La ricerca di una speranza per Gaza si radica nell’affermazione di un’umanità condivisa, un principio che trascende le etnie e le identità nazionali.
L’equità intrinseca di ogni individuo è la condizione necessaria per la possibilità di una pace duratura, un’equità che oggi appare gravemente compromessa.
Il sionismo, pervaduto da un’evoluzione disturbante e da pratiche discriminatorie, ha contribuito a erigere barriere tra i popoli, negando la comune umanità tra palestinesi ed ebrei.
È imperativo superare questo abisso, cancellando l’ombra di un crimine che mina i fondamenti stessi della convivenza civile e che preclude la possibilità di uno sguardo reciproco, di una reale comprensione tra gli uomini.
Come sottolinea Moni Ovadia, l’attuale scenario non offre soluzioni facili.
La formula dei “due popoli, due Stati” appare una vana illusione, un mero esercizio di retorica politica privo di sostanza.
La vera via d’uscita risiede nella creazione di un unico Stato, fondato su principi di assoluta parità di diritti per tutti coloro che lo abitano: palestinesi, ebrei, drusi, beduini, senza distinzioni né gerarchie.
Un’entità statale laica e democratica, capace di garantire a ciascun individuo la piena realizzazione dei propri diritti civili e politici.
L’inerzia delle grandi potenze e dei loro leader politici, complici di questa tragica situazione, non fa che perpetuare un ciclo di violenza e ingiustizia.
Le loro promesse vuote e i loro discorsi insulsi servono solo a mascherare una realtà ben più cruda: un genocidio che si consuma sotto gli occhi di tutti.
Con una lucidità e una fermezza che non ammettono attenuazioni, Ovadia definisce la situazione a Gaza come un genocidio, denunciando il sionismo come un’ideologia intrinsecamente criminale, coloniale, segregazionista e razzista.

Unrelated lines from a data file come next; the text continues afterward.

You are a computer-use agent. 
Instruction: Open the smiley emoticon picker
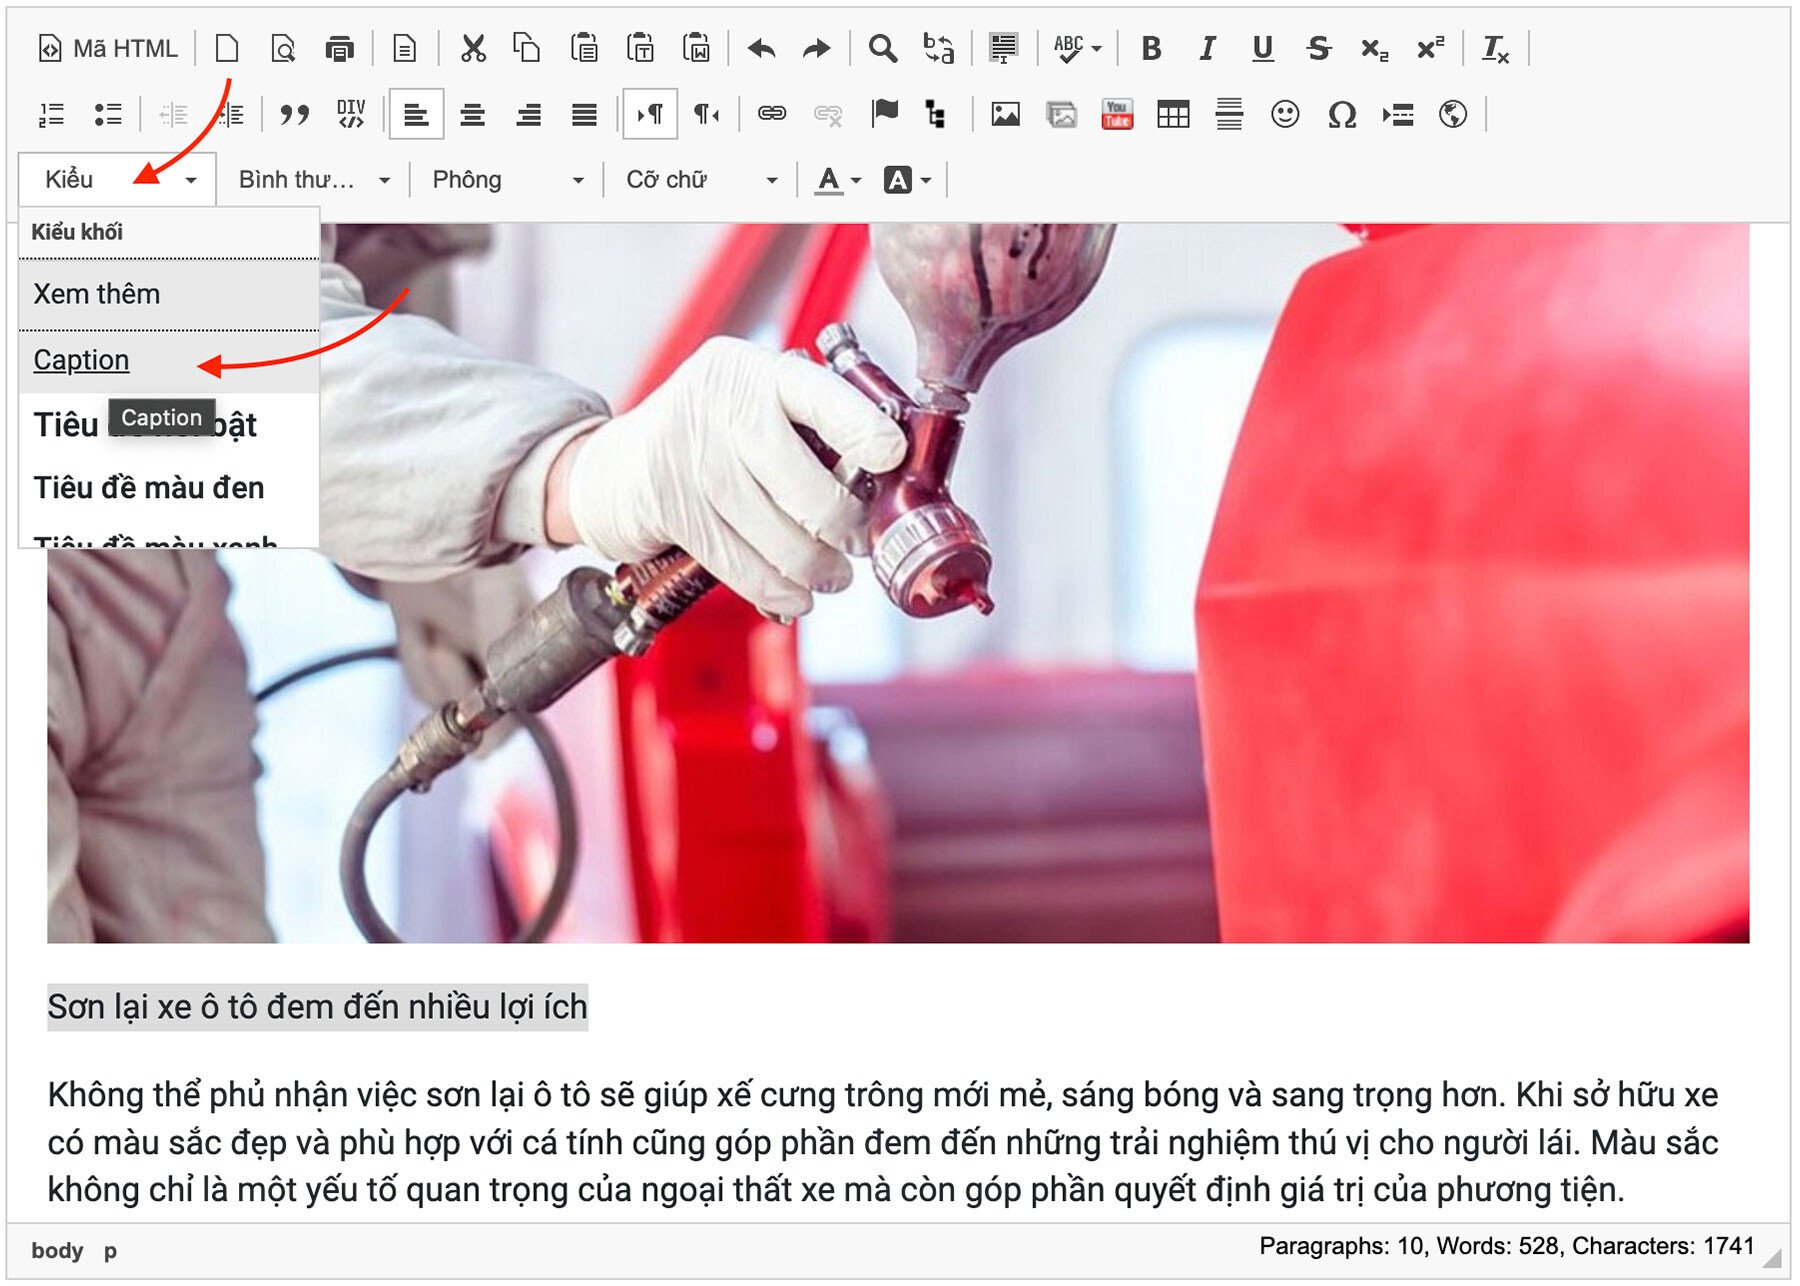point(1284,114)
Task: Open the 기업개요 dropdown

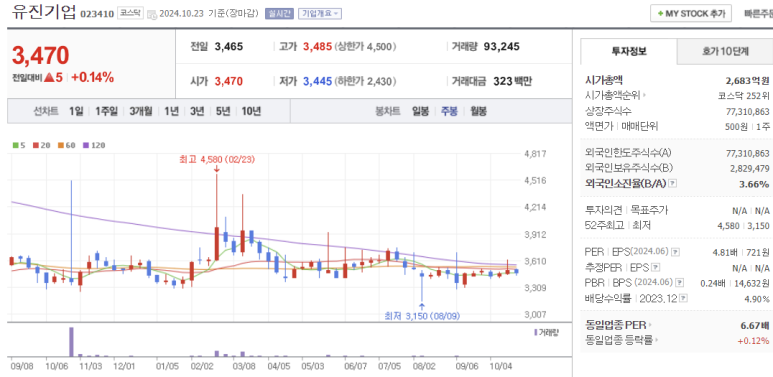Action: tap(320, 14)
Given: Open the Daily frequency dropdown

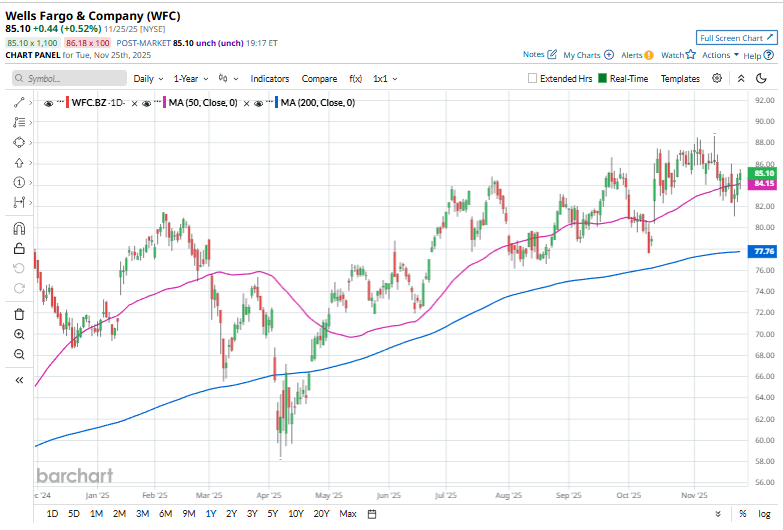Looking at the screenshot, I should (148, 78).
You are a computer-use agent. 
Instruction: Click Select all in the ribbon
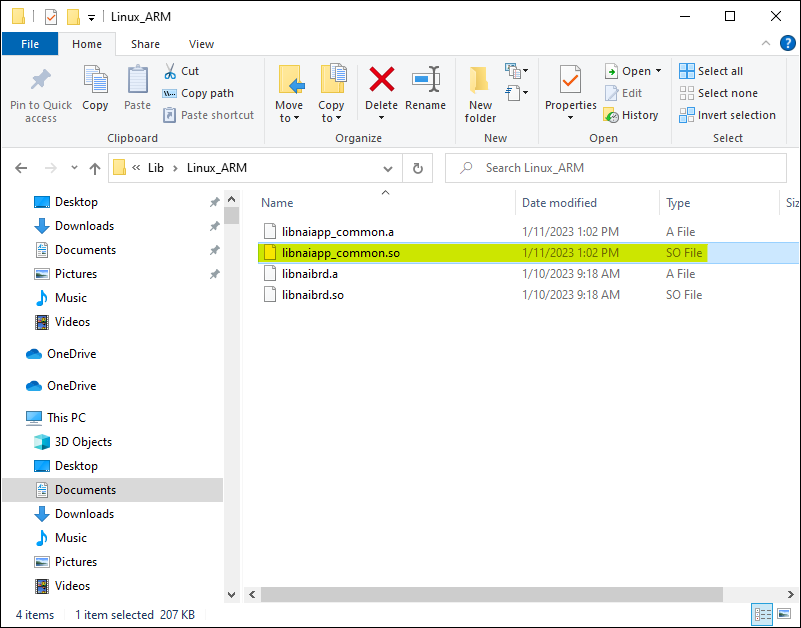click(x=711, y=72)
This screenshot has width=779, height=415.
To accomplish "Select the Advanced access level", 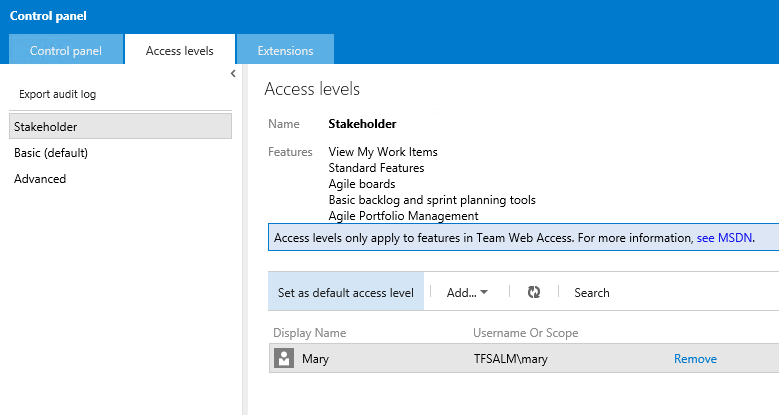I will (40, 179).
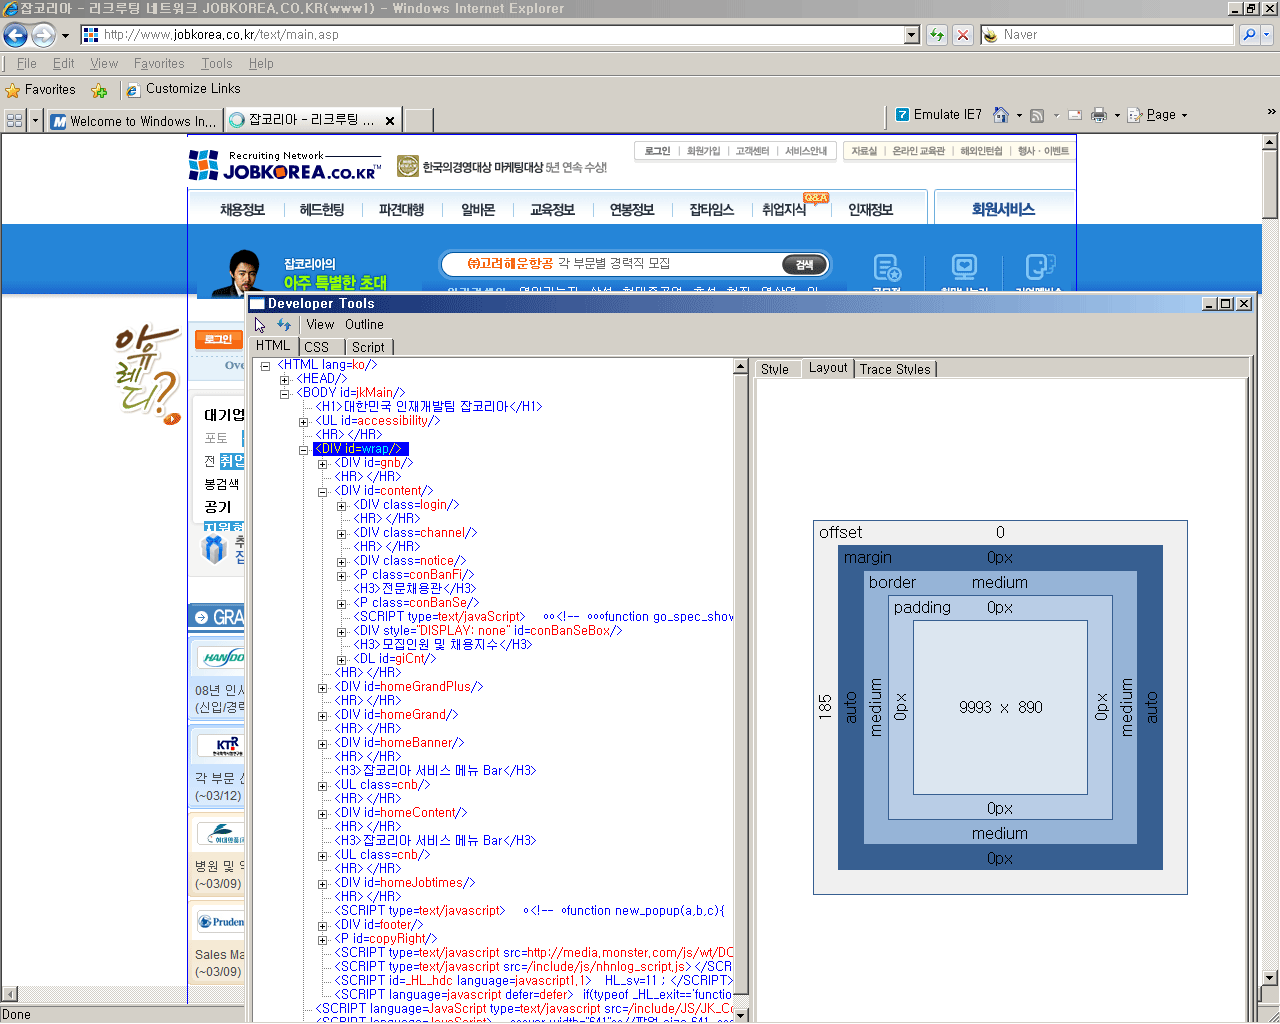Switch to the CSS tab in Developer Tools
Viewport: 1280px width, 1024px height.
pos(317,347)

La sua posizione di ebreo antisionista è un atto di coraggio, una testimonianza della sua profonda convinzione che l’ebraismo autentico non possa essere compatibile con l’oppressione e la discriminazione.
L’apprezzamento per il lavoro di Cazzullo risiede nella sua capacità di restituire alla Bibbia la sua essenza narrativa, liberandola dalle interpretazioni dogmatiche e intolleranti.
La Bibbia, nella sua forma originaria, è un potente strumento di riflessione etica e spirituale, un compendio di messaggi universali che riguardano il rapporto tra l’uomo e il divino, il rapporto tra gli uomini e il rapporto con la società.
Riscoprire questa dimensione narrativa è un modo per contrastare l’uso distorto e violento che i fanatici cercano di farne, per promuovere una visione di fratellanza universale e di rispetto reciproco.
Il libro, in definitiva, deve essere un ponte, non un’arma.